Für einige Künstler war die US-Wahl ein Weckruf. Die selbsternannte "linksliberale, in New York und Kalifornien lebende" Schauspielerin Kyra Sedgwick sagte, sie habe jetzt das Bedürfnis, ins "Trump-Land" zu gehen, um herauszufinden, "was uns verbindet". Ähnlich sah es der TV-Schauspieler Andre Royo: "Ich denke, wir haben unsere Sicht der Dinge als selbstverständlich betrachtet." Für den französischen Schauspieler Gérard Depardieu war die Wahl "ein gute Lektion für Politiker, die seit langem nichts mehr getan haben". Er fügte hinzu: "Das Vertrauen ist gebrochen, die Menschen wollen die Macht wieder zurück an sich reißen."
Spekulationen gab es auch darüber, was der neue Präsident für Hollywood selbst bedeuten mag. Jeff Bock, Berater bei "Exhibitor Relations", einer Forschungseinrichtung für die Unterhaltungsindustrie, sagt mehr politische Filme während der Ära Trump voraus. Und: "Alte weiße Männer mit Perücken werden ihren berechtigten Platz als Bösewichte bei Action-Filme wieder zurück erlangen. Vorläufig wird das absolute Böse nicht mehr von Robotern oder Minderheiten verkörpert."
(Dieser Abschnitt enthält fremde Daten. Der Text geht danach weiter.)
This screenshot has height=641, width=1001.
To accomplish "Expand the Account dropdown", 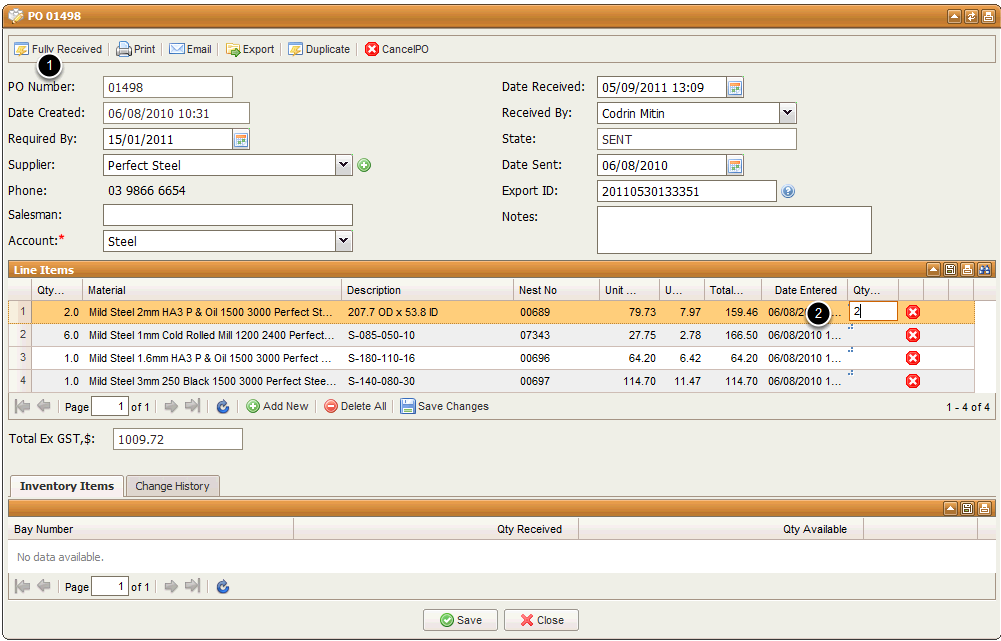I will pyautogui.click(x=343, y=241).
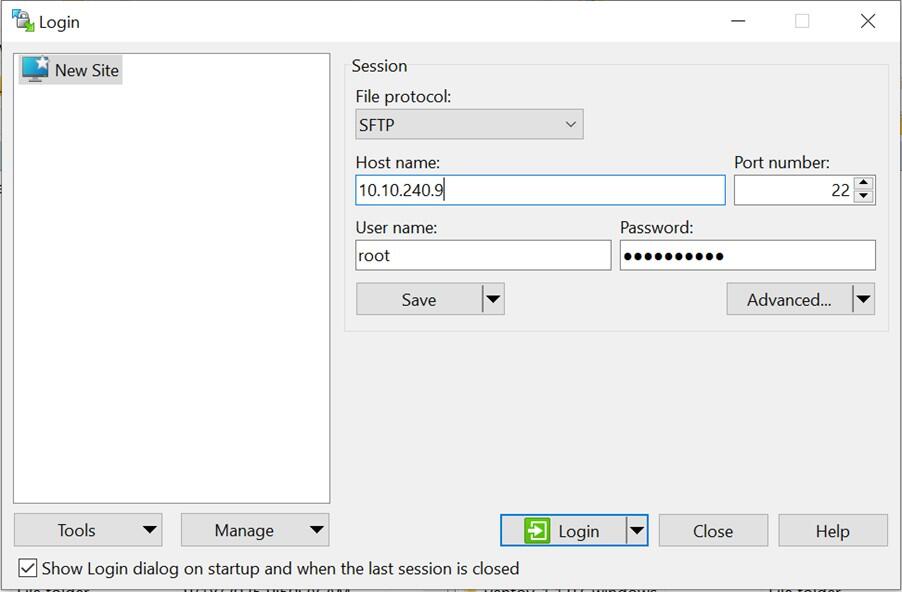
Task: Click the Close button
Action: click(713, 530)
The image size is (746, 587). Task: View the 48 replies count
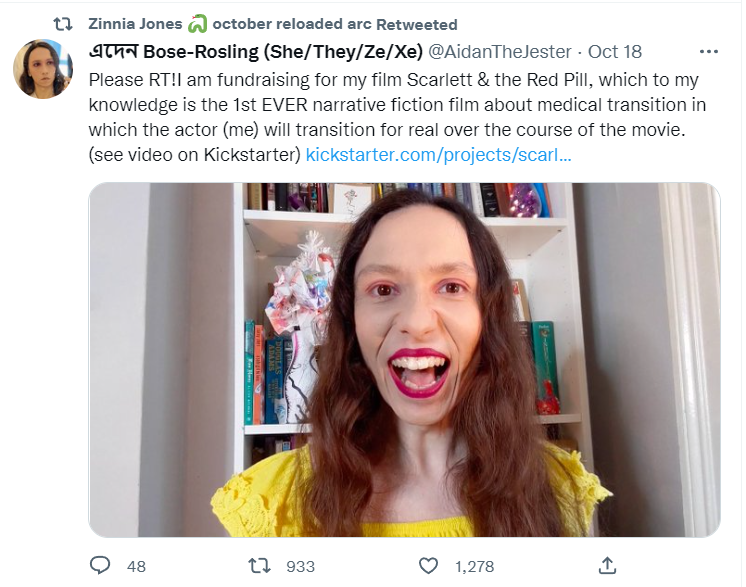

Sanftmütiger schrieb die kanadische Autorin Margaret Atwood, "Liebe Amerikaner, mit der Zeit wird alles gut (Wie lange? Wir werden es sehen.) Ihr habt schon Schlimmeres durchgemacht, erinnert Ihr Euch?"
Aufruf zur Wahl
Sowohl Katy Perry als auch Madonna hatten angekündigt, nackt zum Wahllokal zu gehen. 46,9 Prozent der Wahlberechtigten sind diesmal nicht zur Urne gegangen. "Die Wahrheit ist: Am Wahltag sind nicht genug Leute hingegangen. Auch das ist ein Statement, und wir sollten besser zuhören", sagte der Comedy-TV-Star Simon Helberg. "Ich hoffe, dass wir die Gewalt, die Fremdenfeindlichkeit und was auch immer sonst dieses Ereignis entfesselt hat, eindämmen können, bevor das Ganze aus dem Ruder läuft."
Ganz nüchtern resümierte der Schauspieler Tom Hanks: "Unser gewählter Präsident trägt eine große Verantwortung, und muss noch vieles beweisen."
Die Fernseh-Talkshow-Moderatorin Oprah Winfrey, eine lautstarke Trump-Gegnerin, klang ihrerseits ganz versöhnlich. Mit Hinweis auf die große, transformatorische Kraft des Amts, sagte sie nach Donald Trumps Rede am Wahlabend: "Vielleicht irre ich mich, aber ich hatte das Gefühl, dass diese ganze Sache den Menschen etwas demütiger gemacht hat. Wenn man wirklich das Gewicht der Welt auf der Schulter spürt, holt das einen auf den Boden der Tatsachen zurück."